Every line below that contains "resolution" is to be copied.

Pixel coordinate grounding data
▬▬▬▬▬▬▬▬▬▬
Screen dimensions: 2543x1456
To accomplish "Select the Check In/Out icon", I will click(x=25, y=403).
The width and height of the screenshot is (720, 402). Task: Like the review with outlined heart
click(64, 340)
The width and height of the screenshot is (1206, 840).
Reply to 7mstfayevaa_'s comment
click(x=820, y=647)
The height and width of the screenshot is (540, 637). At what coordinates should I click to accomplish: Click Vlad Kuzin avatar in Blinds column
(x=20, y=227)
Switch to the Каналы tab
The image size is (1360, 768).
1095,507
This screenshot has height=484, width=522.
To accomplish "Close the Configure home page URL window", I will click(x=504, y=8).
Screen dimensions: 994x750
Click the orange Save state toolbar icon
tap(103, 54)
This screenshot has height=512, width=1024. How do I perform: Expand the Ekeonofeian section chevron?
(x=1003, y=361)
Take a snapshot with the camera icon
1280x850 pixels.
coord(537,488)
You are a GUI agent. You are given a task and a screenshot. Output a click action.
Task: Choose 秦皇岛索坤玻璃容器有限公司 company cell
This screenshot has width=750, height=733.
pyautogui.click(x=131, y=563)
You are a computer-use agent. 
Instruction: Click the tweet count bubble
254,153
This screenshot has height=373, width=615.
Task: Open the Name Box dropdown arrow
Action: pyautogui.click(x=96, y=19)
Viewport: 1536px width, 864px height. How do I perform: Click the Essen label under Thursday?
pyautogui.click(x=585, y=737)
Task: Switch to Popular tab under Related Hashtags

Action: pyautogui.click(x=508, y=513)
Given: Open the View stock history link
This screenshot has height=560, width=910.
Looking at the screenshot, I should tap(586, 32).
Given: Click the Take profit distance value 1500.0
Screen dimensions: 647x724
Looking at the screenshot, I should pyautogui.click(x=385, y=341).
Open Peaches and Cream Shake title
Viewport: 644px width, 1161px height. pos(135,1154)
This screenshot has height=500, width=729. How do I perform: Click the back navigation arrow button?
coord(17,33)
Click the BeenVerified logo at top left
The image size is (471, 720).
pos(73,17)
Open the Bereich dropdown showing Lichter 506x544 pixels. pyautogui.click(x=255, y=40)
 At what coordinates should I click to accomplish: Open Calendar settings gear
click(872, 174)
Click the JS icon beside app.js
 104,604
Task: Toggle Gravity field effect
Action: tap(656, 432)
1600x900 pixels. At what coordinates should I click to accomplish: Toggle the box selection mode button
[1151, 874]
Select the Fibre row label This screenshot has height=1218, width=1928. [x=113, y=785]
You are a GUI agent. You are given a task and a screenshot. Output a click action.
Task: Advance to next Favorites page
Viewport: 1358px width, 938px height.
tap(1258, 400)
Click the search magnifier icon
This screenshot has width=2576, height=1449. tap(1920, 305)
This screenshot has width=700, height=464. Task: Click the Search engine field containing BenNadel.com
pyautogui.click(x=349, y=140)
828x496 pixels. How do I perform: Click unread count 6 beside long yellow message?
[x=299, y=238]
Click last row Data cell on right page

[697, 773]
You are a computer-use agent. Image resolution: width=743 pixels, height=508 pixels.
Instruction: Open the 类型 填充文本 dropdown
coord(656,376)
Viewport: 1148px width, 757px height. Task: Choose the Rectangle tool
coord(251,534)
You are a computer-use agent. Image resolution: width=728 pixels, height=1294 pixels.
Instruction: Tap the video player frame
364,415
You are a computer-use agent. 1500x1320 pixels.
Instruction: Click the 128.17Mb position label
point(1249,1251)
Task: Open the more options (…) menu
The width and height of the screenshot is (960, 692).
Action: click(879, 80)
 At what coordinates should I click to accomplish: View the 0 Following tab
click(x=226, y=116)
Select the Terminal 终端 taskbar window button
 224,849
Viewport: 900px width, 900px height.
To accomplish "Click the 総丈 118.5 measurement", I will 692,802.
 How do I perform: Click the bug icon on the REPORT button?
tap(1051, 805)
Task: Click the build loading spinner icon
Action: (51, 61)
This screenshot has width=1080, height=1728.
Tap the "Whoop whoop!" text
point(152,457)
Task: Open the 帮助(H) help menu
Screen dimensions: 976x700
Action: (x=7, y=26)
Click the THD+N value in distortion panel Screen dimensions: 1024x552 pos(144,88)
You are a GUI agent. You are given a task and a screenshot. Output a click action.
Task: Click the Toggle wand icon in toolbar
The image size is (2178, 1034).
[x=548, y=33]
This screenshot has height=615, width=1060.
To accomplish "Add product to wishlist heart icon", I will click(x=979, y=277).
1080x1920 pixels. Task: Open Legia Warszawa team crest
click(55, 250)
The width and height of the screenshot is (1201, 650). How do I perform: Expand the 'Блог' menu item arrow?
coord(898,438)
▬▬▬▬▬▬▬▬▬▬
The answer.
You are a computer-use agent. Image resolution: width=743 pixels, height=508 pixels.
You are a computer-use agent. Image resolution: width=728 pixels, height=1294 pixels.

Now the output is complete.